===== The data

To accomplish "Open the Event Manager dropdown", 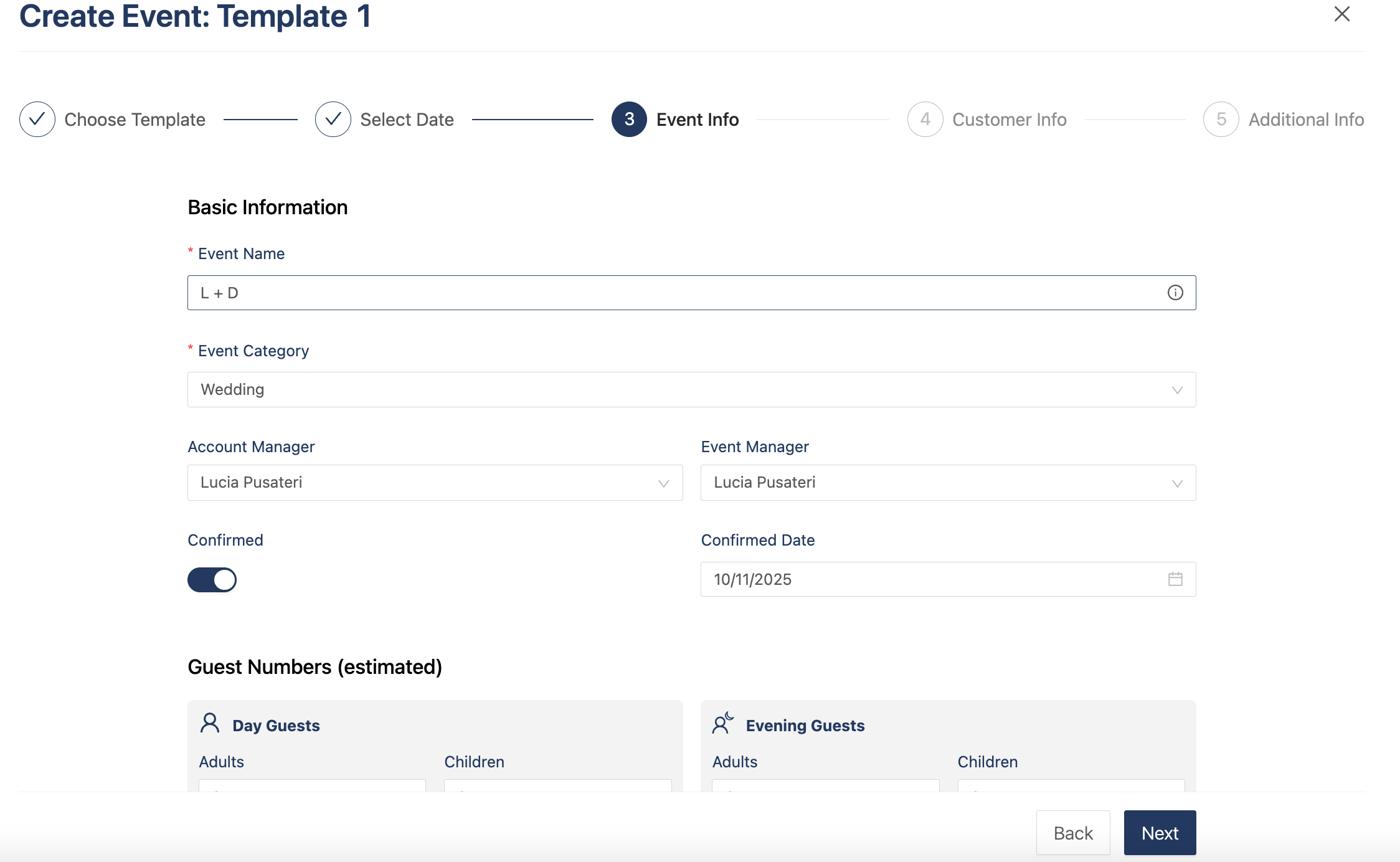I will point(948,483).
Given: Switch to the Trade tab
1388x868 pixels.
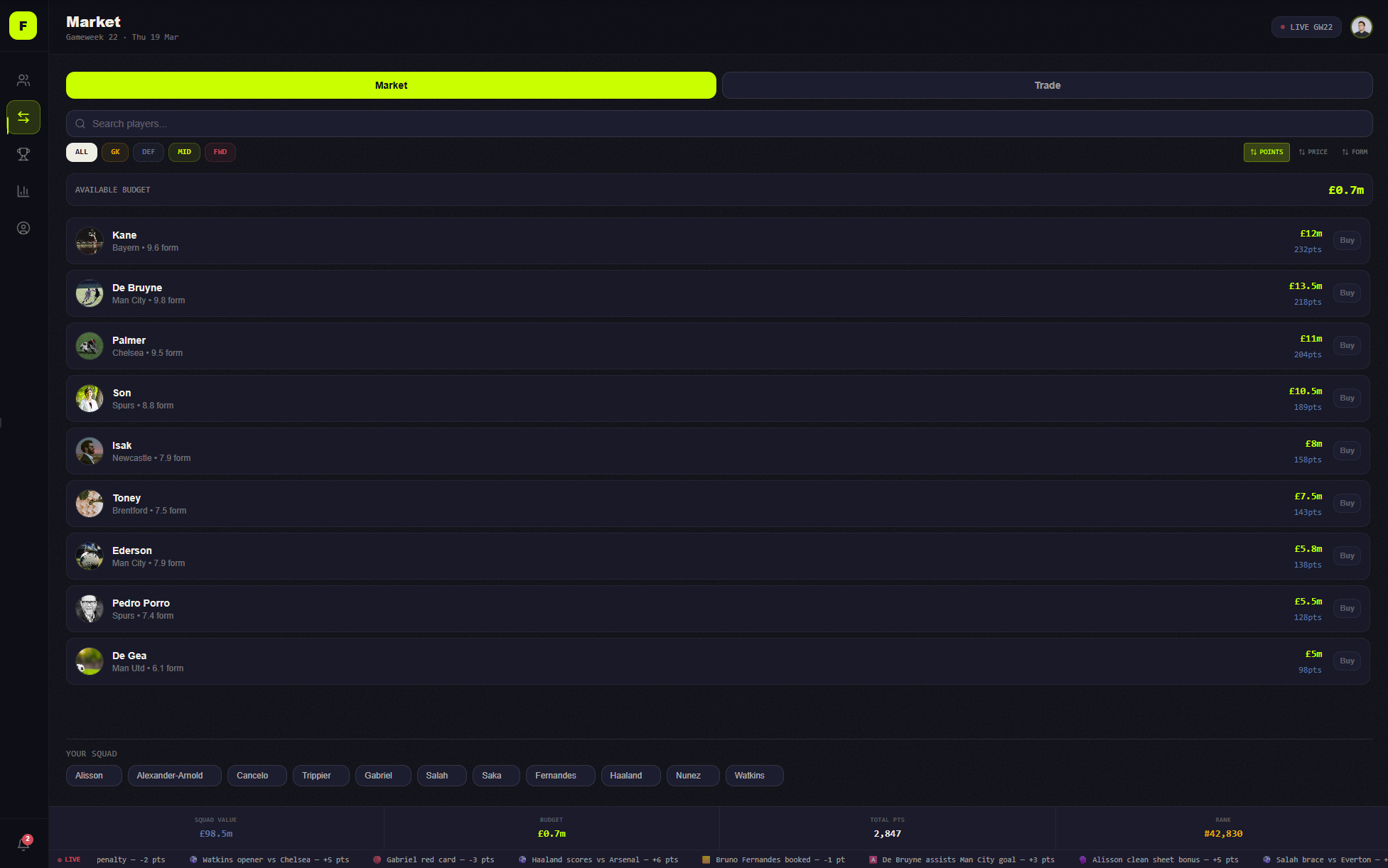Looking at the screenshot, I should pyautogui.click(x=1047, y=85).
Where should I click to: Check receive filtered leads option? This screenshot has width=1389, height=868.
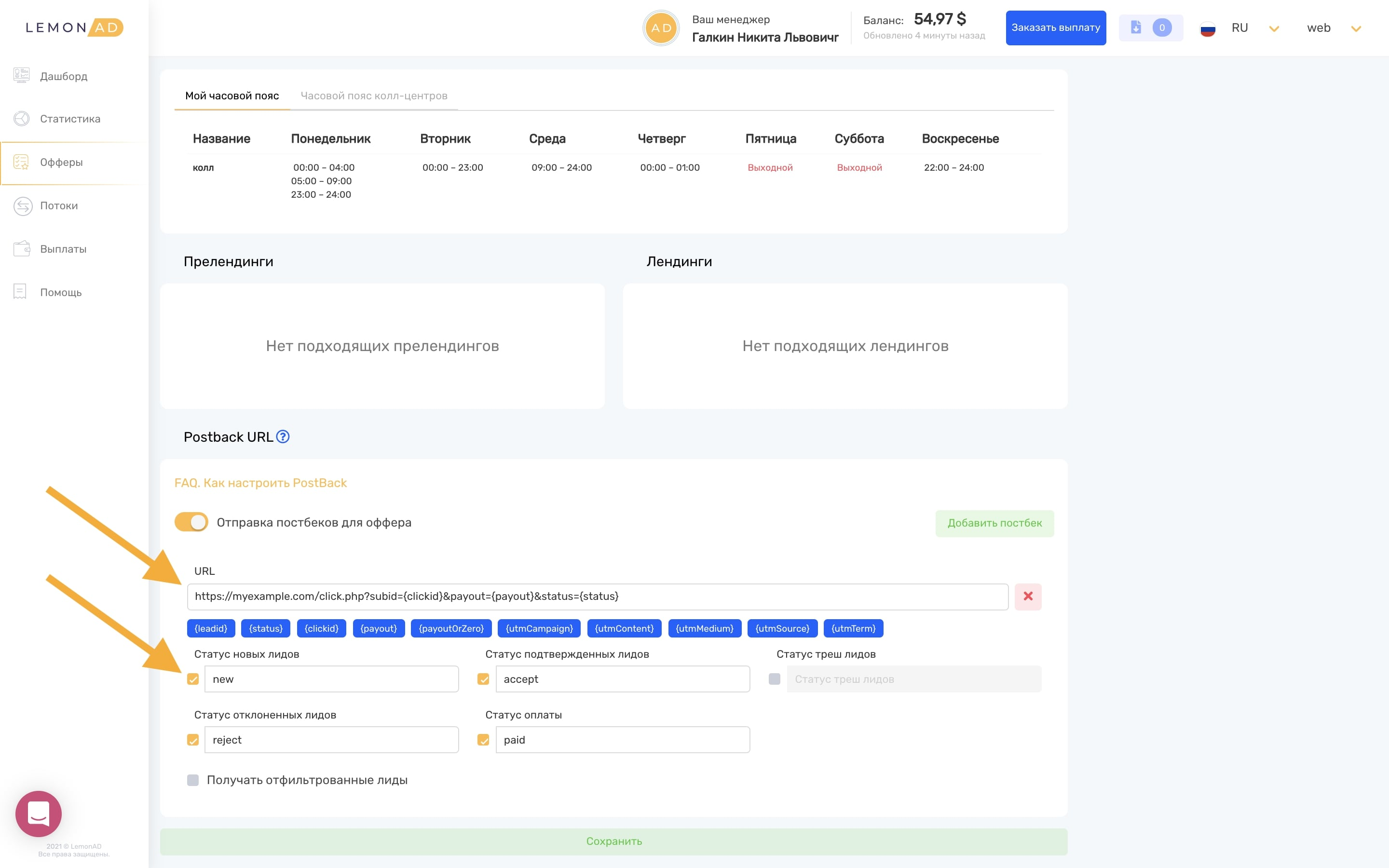(x=193, y=780)
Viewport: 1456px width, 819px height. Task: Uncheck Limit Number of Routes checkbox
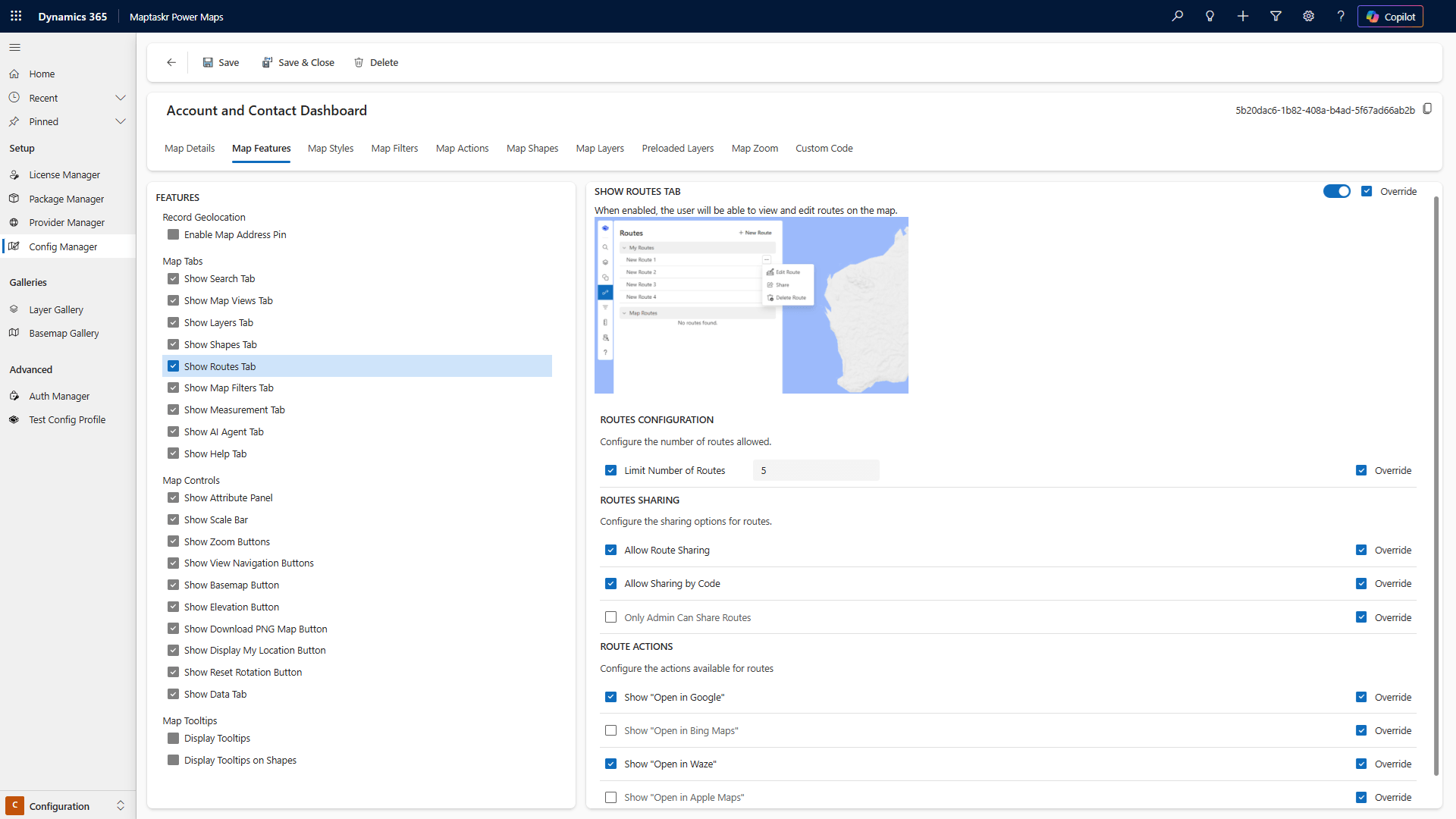610,470
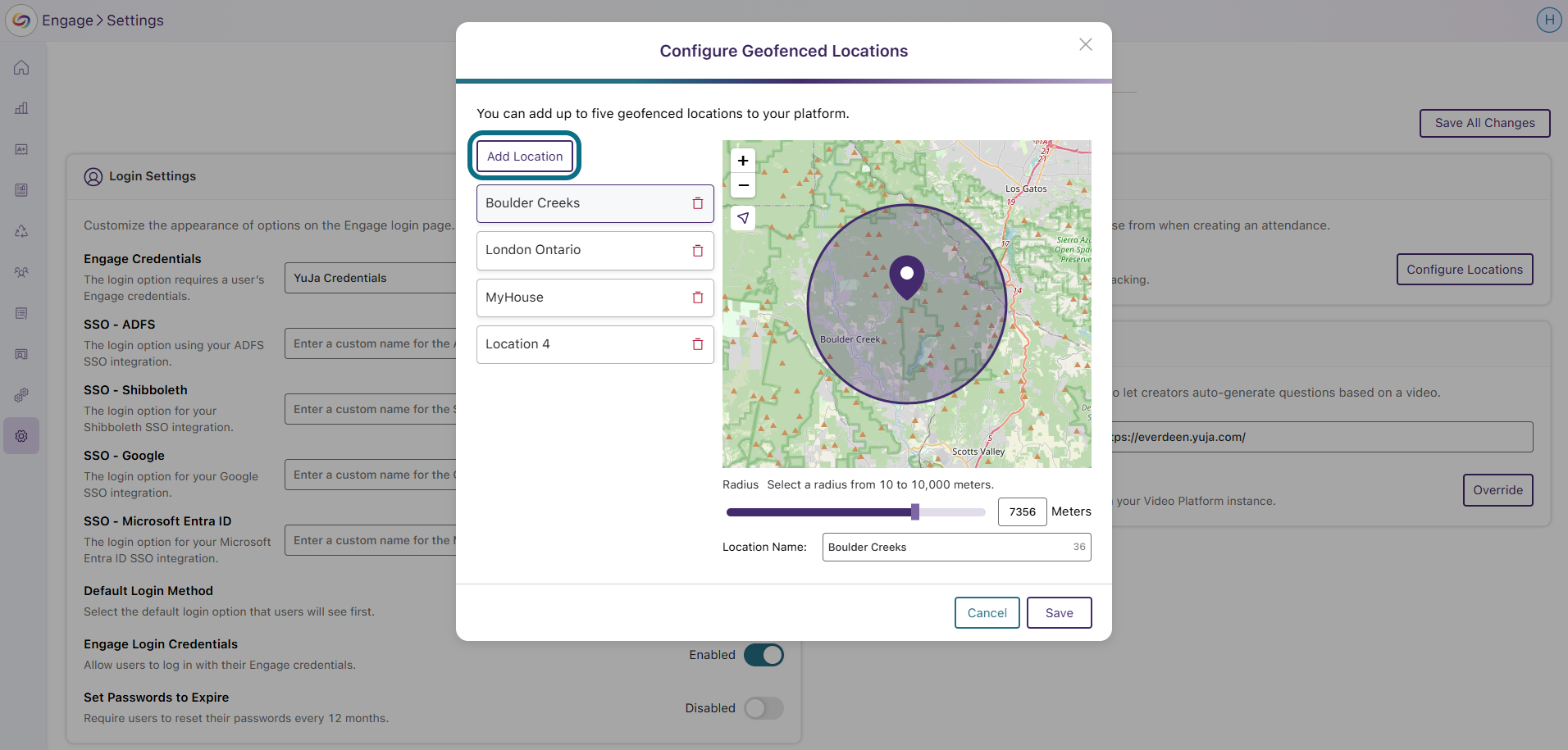Click the recycle/share sidebar icon
The image size is (1568, 750).
[x=21, y=231]
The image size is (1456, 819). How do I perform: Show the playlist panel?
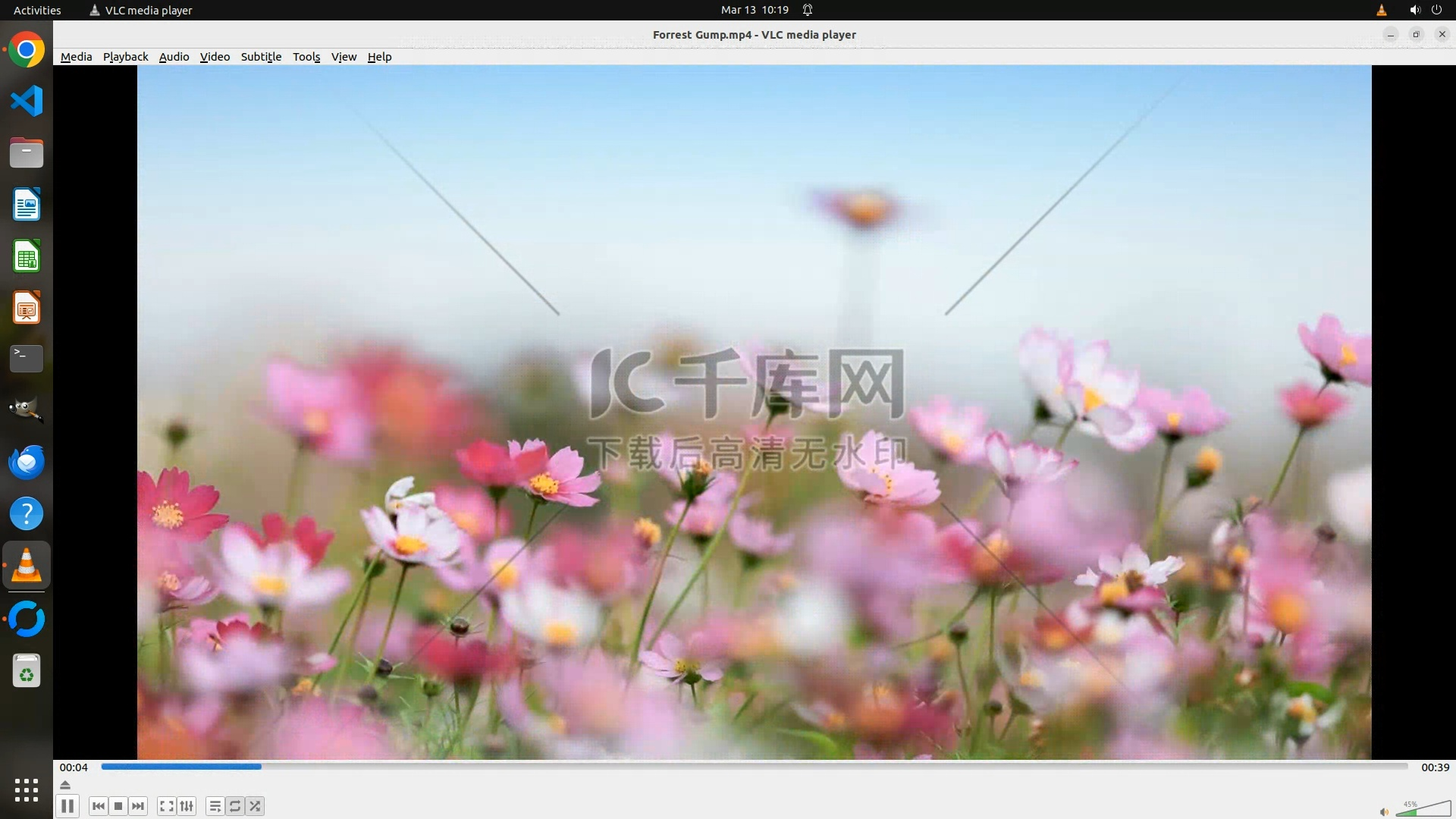[x=215, y=806]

==========

> [What needs to be done]
Skip the pictures and print exactly the lines from the one containing "1388x868 pixels." through the end of the records above.

> [Answer to this problem]
1388x868 pixels.
Looking at the screenshot, I should pyautogui.click(x=1047, y=85).
Where should I click to: Check receive filtered leads option? This screenshot has width=1389, height=868.
(x=193, y=780)
Viewport: 1456px width, 819px height. Task: Uncheck Limit Number of Routes checkbox
610,470
Click the recycle/share sidebar icon
The image size is (1568, 750).
[x=21, y=231]
The image size is (1456, 819). How do I perform: Show the playlist panel?
[x=215, y=806]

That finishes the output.